> _Brief_:
Repeat each entry exactly, but do not carry over the pictures.

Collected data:
= Beginning of Section =

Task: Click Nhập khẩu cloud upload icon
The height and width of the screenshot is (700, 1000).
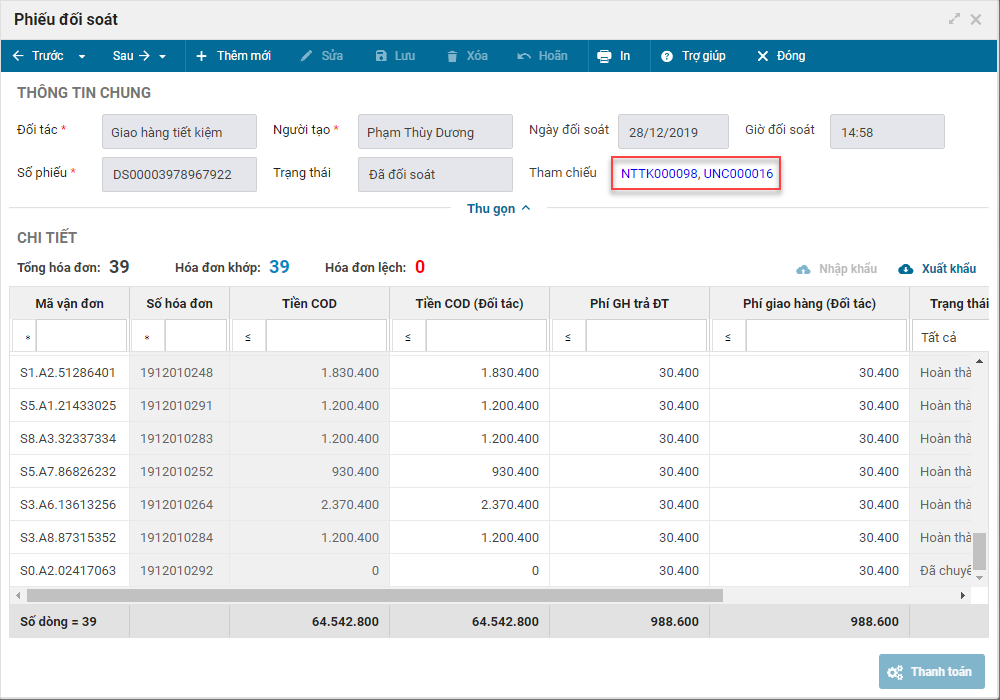Action: point(803,269)
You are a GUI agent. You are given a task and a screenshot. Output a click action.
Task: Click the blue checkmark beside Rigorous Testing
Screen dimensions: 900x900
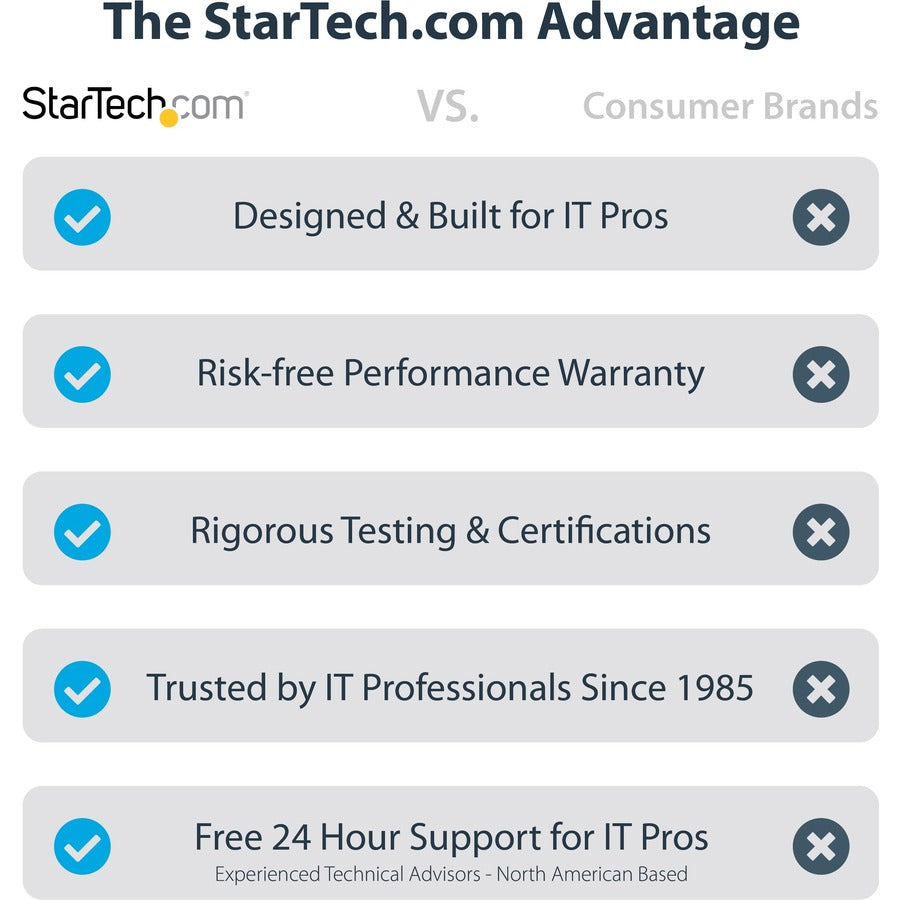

= End of Section =

> _Problem solution_:
Task: Click Nhập khẩu cloud upload icon
The height and width of the screenshot is (700, 1000).
Action: point(803,269)
You are a GUI agent. You are given a task and a screenshot. Output a click action.
Task: Click the blue checkmark beside Rigorous Testing
Screen dimensions: 900x900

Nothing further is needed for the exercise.